Изменить размер шрифта - +

— Я, батенька мой, — отвечал старик, — называюсь Иван Николаевич. Отец мой был купец, трактирщик. — впрочем, он давно уже умер, а имение наше все пошло с молотка, вот, может быть, знаете теперь гостиницу «Москву», что на углу Невского и Владимирской, это отец мой держал прежде: он и открывал это заведение (тут, я помню, лет тридцать назад не гостиница была, а небольшая харчевня); да, кроме того, у него был еще хороший трактир на Гороховой улице. Отец мой сначала не захотел меня приспосабливать по своей части, а по одиннадцатому году отдал в мальчики на Перинную линию, и я там прожил всего семнадцать лет: пять лет мальчиком, а потом — приказчиком. Потом я связался с кое-какими приятелями, тоже купеческими сынками, стал с ними кутить, играть и с места свернулся. Отец сперва было повел меня строго, несмотря на то, что мне было двадцать семь-восемь лет, он отдавал меня к своим знакомым трактирщикам в половые или на кухню, да разве мог я в этой должности исправиться, я только больше приучался к пьянству, наконец отец отослал меня на Валаам: думал, что там пост и работа меня исправят — не тут-то было, я как оттуда вернулся, так еще больше стал пьянствовать, в это время отец помер, а я стал опускаться все ниже и ниже, попал пьяненький под административное распоряжение, выслали меня на три года в провинцию, а там я себе не мог достать никакого дела: христовым именем опять сюда повернулся, меня забрали и опять выслали на три года, а я опять воротился, да вот и теперь высылают. Так все и хожу взад да вперед.

— Сколько же вам лет? — спрашиваю я.

— Мне всего еще пятьдесят второй год.

— Вам годов-то еще немного, а вы уж совсем стариком смотрите.

— Что делать, батенька! все брожу по пересылке; если все сосчитать, я уж под сорок этапов отломал. Тяжело, всего напринимался.
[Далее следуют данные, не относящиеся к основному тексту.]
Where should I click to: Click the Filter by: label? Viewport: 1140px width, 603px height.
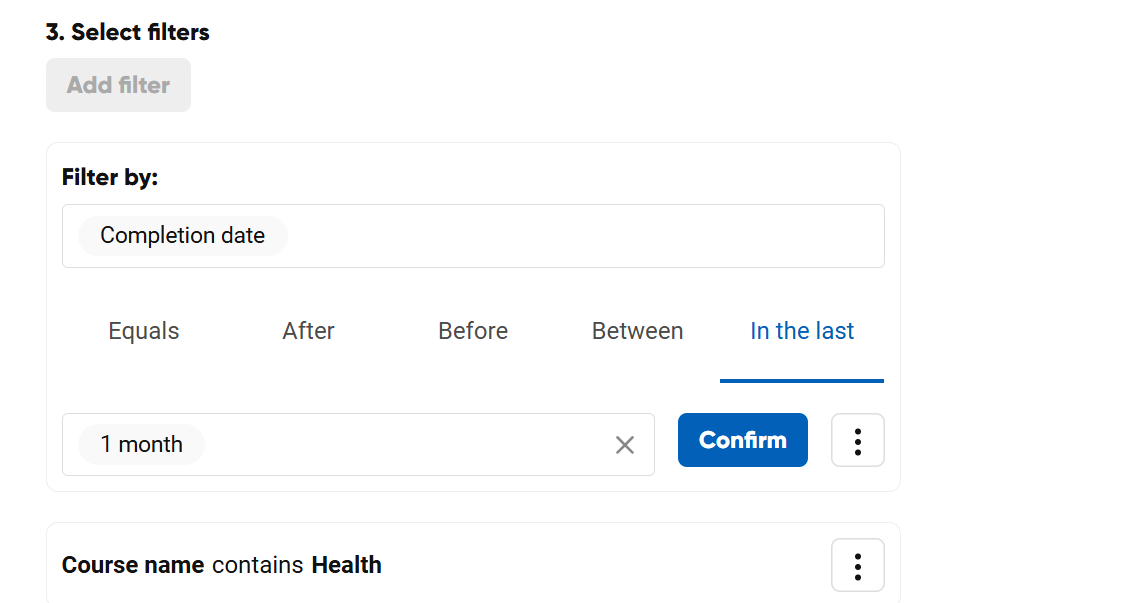pos(110,178)
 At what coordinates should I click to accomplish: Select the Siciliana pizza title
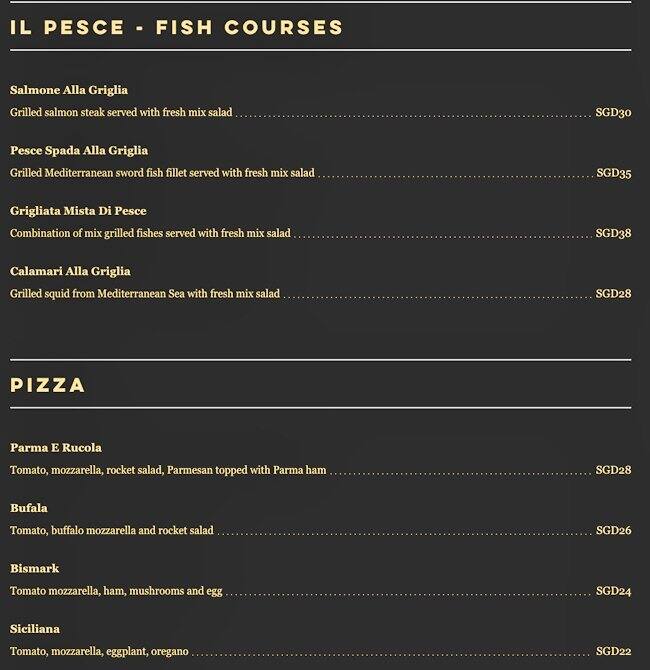click(x=35, y=629)
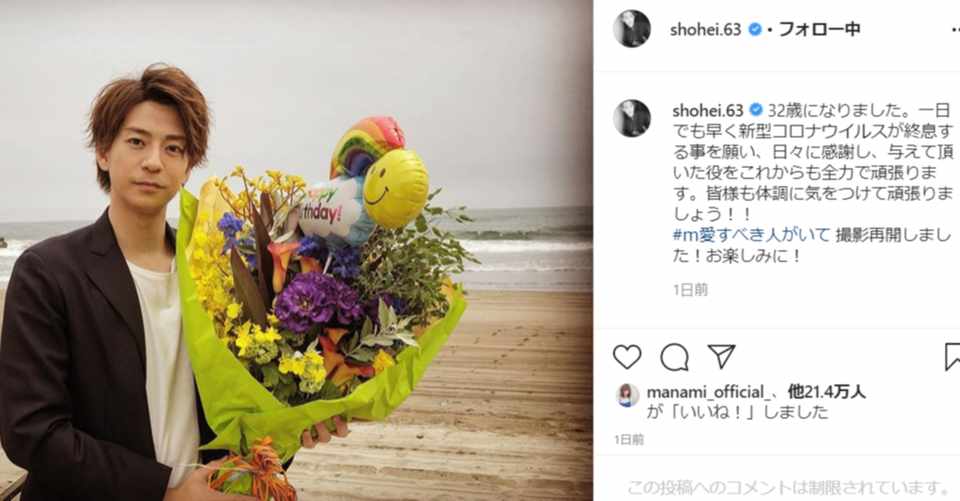The width and height of the screenshot is (960, 501).
Task: Open the more options dots in the header
Action: [955, 29]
— А там, в своих местах, разве нельзя куда-нибудь пристроиться?

— Пристроиться… Да куда там пристроишься-то? В столице, что ни говори, ведь, народ добрей и простодушней: здесь зла долго не помнят и на весь век за быль человека не осуждают, а там одно проименование, что вы «подзорный», так вам и коней, — не только что в услужение, а и на двор-то не пустят; да, притом же, куда я высылаюсь, в Бронницы, так там теперь столько наших «Спиридонов», что и проходу от них нет. Теперь я уже и не волную себя: я спокойно так порешил, что мне придется помереть на этих этапах.

Ивану Николаевичу сделалось тяжело, и он отошел от меня.

На нарах, в рваном полушубке и валеных сапогах, лежал здоровый, большой мужик; он подозвал меня к себе и говорит:

— Ты, кажется, угличский?

— Да, угличский.

— Вор?

— Нет.

— «Спиридон-поворот»?

— Да, — говорю. — паспорта нет.

— Ну, так будь товарищем, нам с тобой вместе идти.

— А ты тоже угличский?

— Да, я Высоковской волости.

— А за что высылаешься?

— За то же, за что и ты. Ты, в случае, в пересыльной, а особливо в Москве, старайся рядом занимать место, — мы, по крайней мере, присмотрим друг за дружкой.

— У нас взять нечего.

— Положим, что так, да ведь если и хлеб утащат, так не евши насидимся. Будем беречь друг друга.

— Ну, ладно.

В день, назначенный для отправки в пересыльную, нас подняли очень рано. Чуть только рассветало, сам смотритель вошел уже со списками и, вызвав человек около шестидесяти, объявил, что мы отправляемся в пересыльную. В пять часов утра уже был готов кипяток и «принесена лавочка», т. е. то, что выписано из лавочки, а вслед за тем раздали нам пайки хлеба и подали обед.